▶ _Goal of the exercise_
Print exactly the lines that run from the one containing "Task: Expand 账号全部资源 resource selector" to the final line of the data, both included, and print none of the pictures.

━━━━━━━━━━━━━━━━━━━━━━━━━━━━━━

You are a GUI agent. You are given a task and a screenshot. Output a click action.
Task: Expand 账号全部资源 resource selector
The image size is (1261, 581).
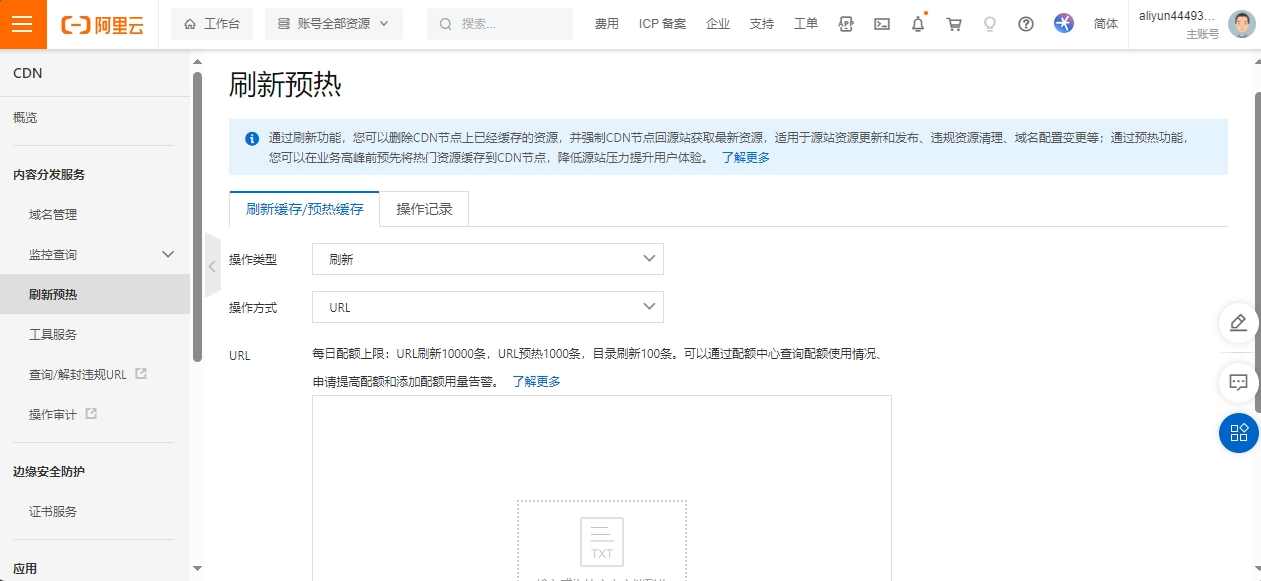click(x=333, y=24)
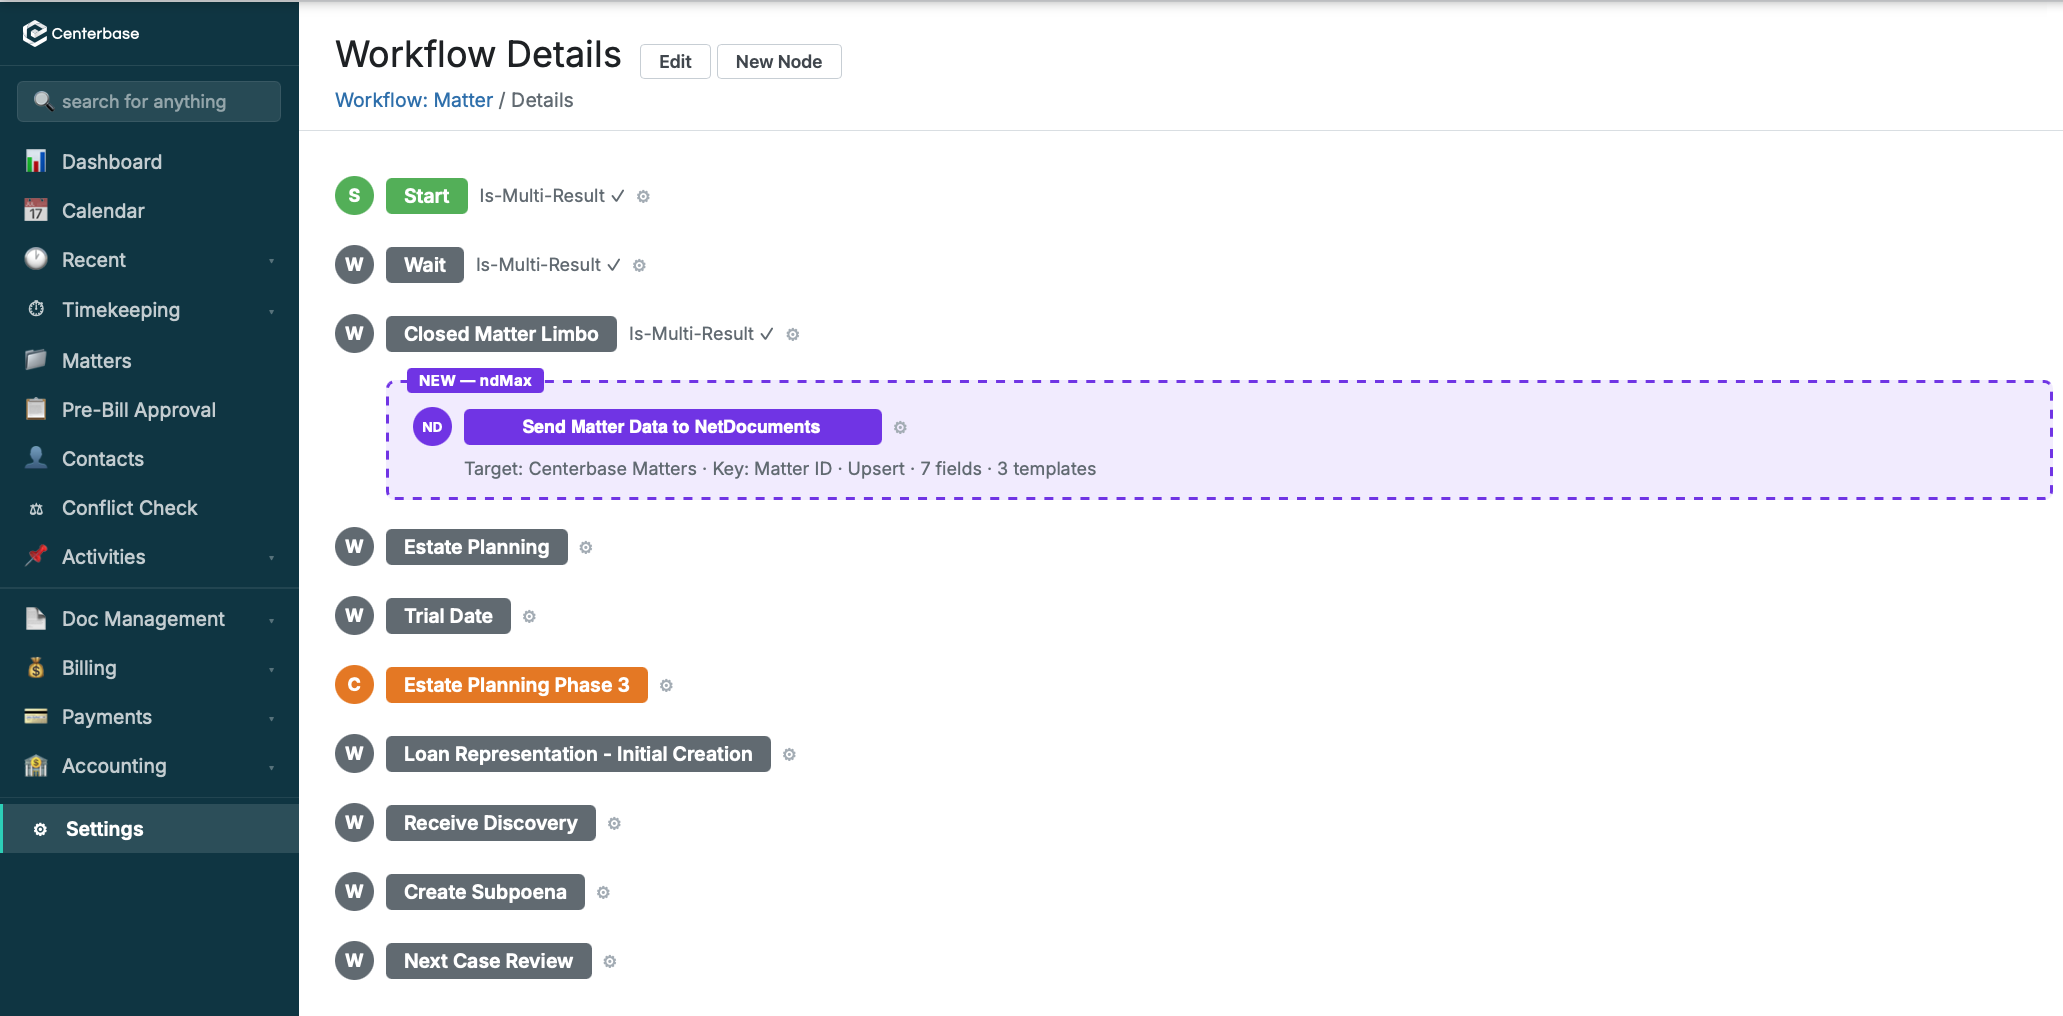
Task: Toggle Is-Multi-Result check on Start node
Action: coord(617,196)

━━━━━━━━━━━━━━━━━━━━━━━━━━━━━━

▶ _Solution to this problem_
Task: Expand 账号全部资源 resource selector
The image size is (1261, 581).
click(x=333, y=24)
Task: Toggle Is-Multi-Result check on Start node
Action: coord(617,196)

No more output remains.